**Exercise aim**.
When the records are reproduced, each one must match exactly, and no picture may be kept.

[Collected data]
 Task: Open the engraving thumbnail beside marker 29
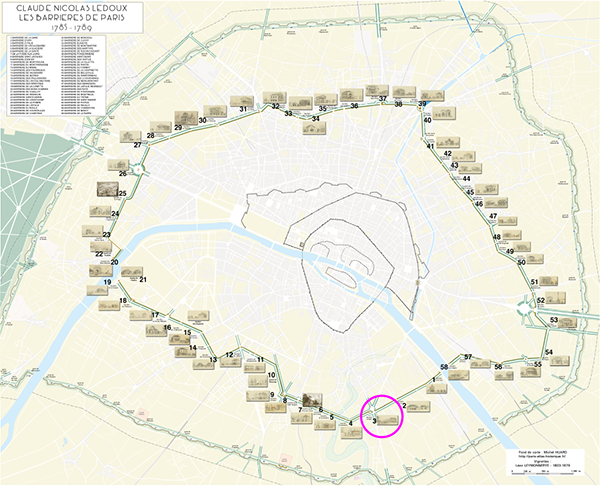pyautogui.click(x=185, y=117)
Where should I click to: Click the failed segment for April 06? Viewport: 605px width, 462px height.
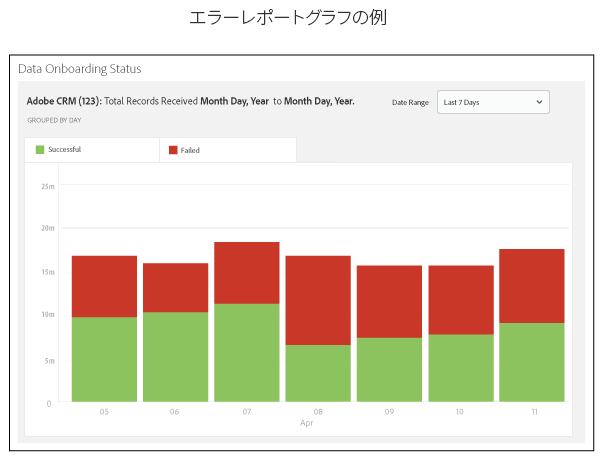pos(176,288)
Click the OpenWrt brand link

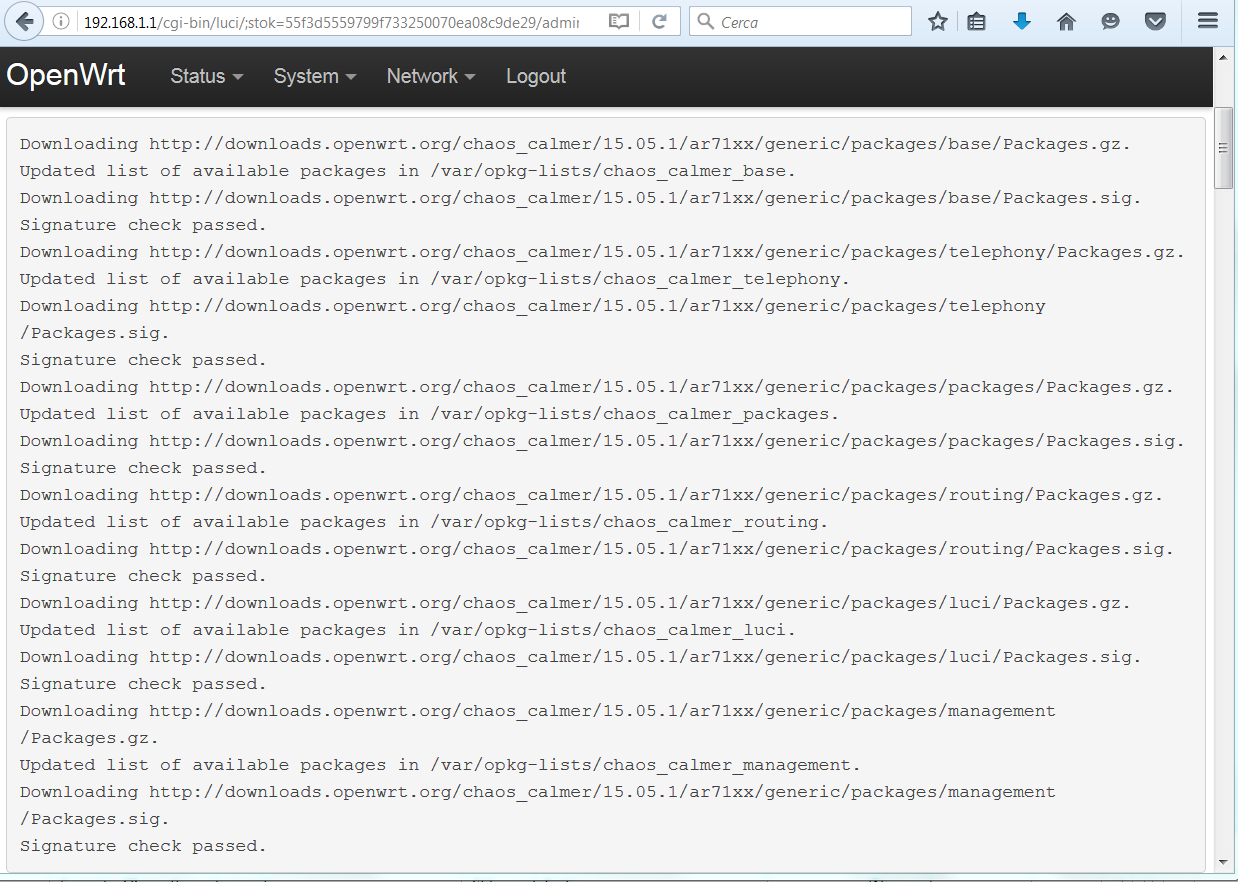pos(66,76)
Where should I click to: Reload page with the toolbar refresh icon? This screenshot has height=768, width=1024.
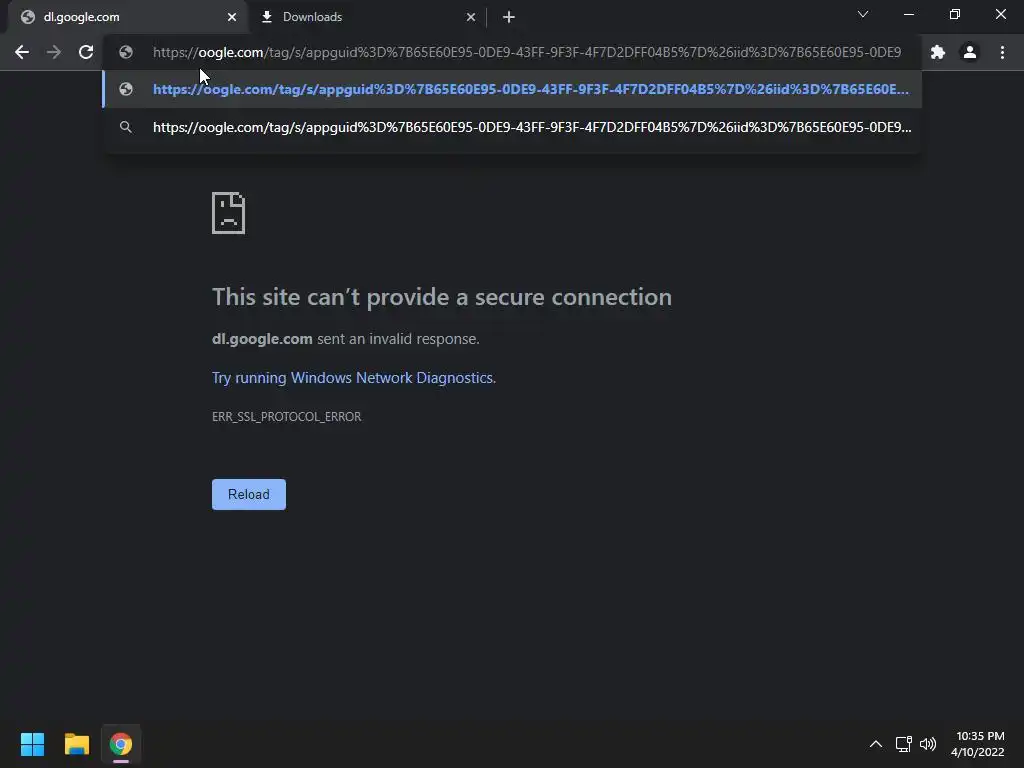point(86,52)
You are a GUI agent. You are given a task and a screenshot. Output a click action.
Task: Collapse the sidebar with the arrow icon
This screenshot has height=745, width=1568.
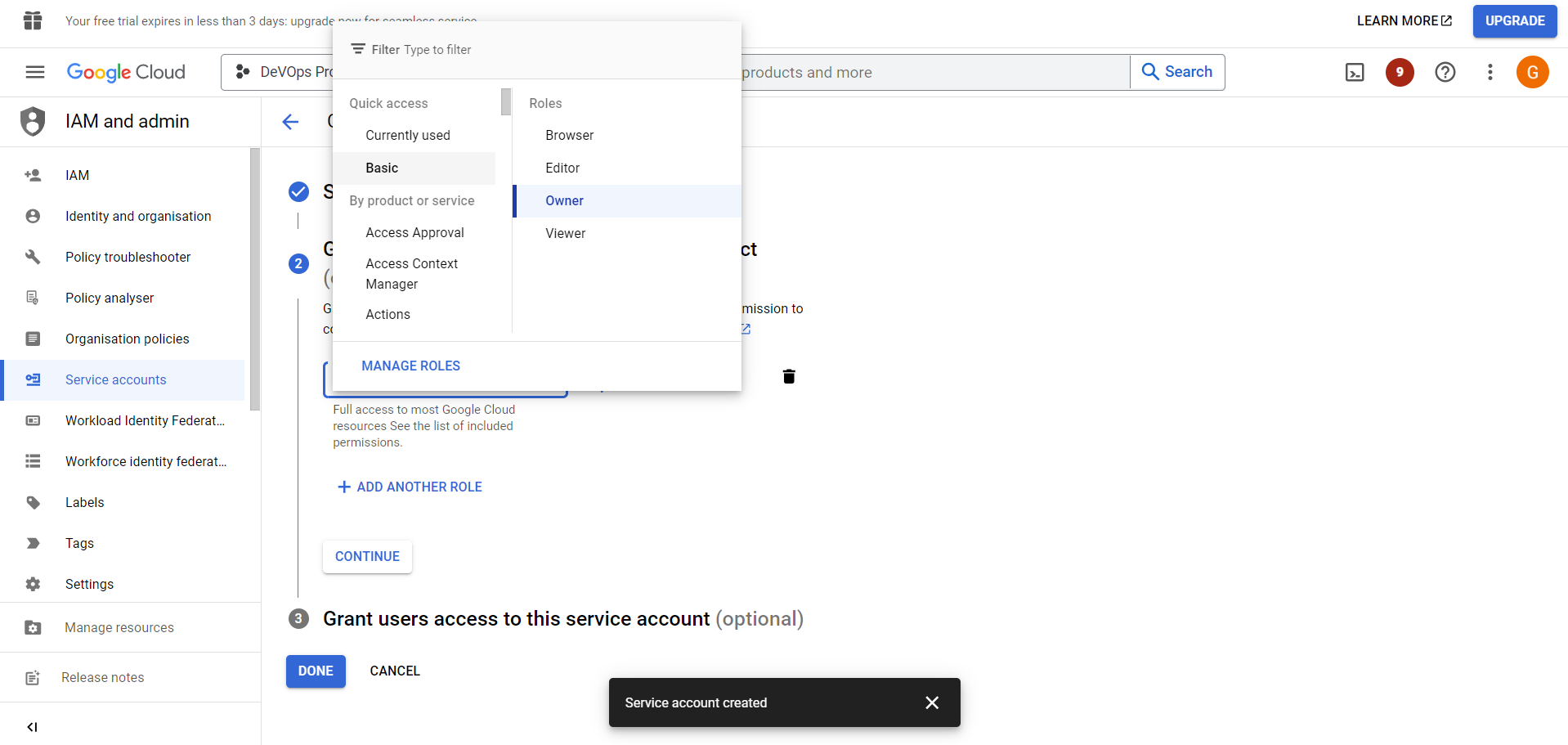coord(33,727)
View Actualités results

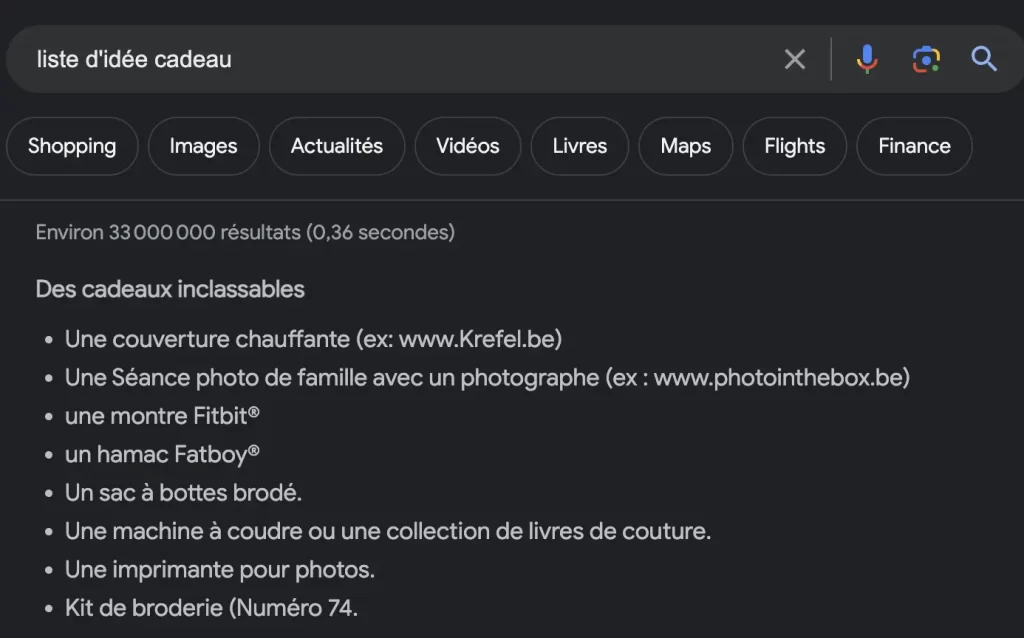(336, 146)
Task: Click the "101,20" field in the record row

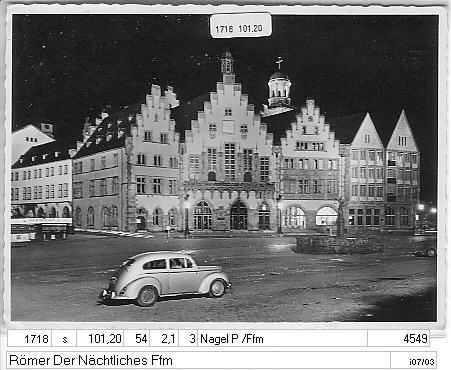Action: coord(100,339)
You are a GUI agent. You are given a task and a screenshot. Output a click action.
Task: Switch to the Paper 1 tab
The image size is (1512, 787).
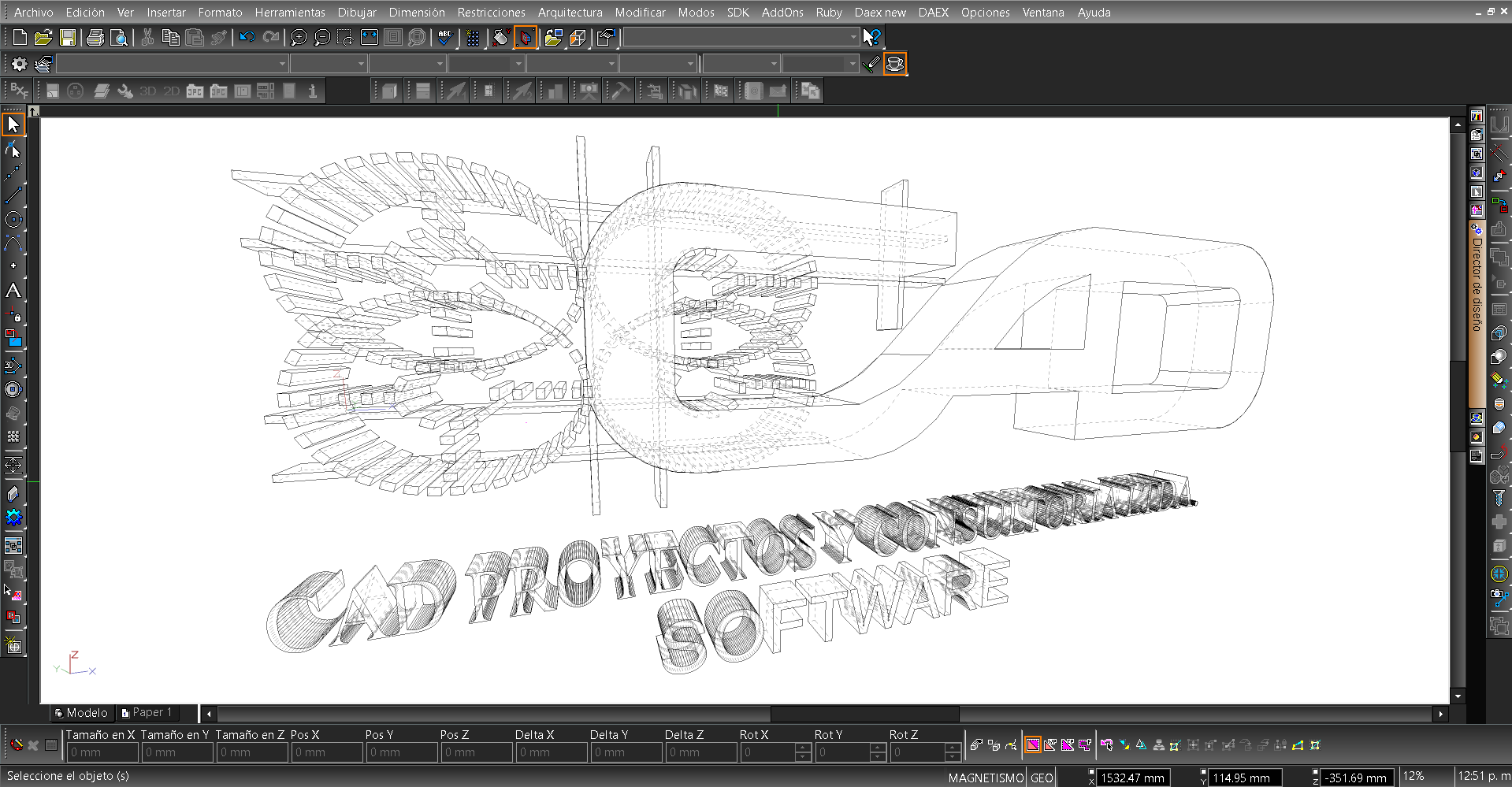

**Task result**.
 Task: Open the engraving thumbnail beside marker 29
pyautogui.click(x=185, y=117)
Where should I click to: Click the failed segment for April 06? Viewport: 605px width, 462px height.
pos(176,288)
Click the OpenWrt brand link

pos(66,76)
Where should I click to: Reload page with the toolbar refresh icon? This screenshot has height=768, width=1024.
point(86,52)
You are a GUI agent. You are given a task and a screenshot. Output a click action.
Task: Collapse the sidebar with the arrow icon
This screenshot has height=745, width=1568.
coord(33,727)
View Actualités results

(336, 146)
Task: Click the "101,20" field in the record row

Action: coord(100,339)
You are a GUI agent. You are given a task and a screenshot. Output a click action.
Task: Switch to the Paper 1 tab
The image size is (1512, 787).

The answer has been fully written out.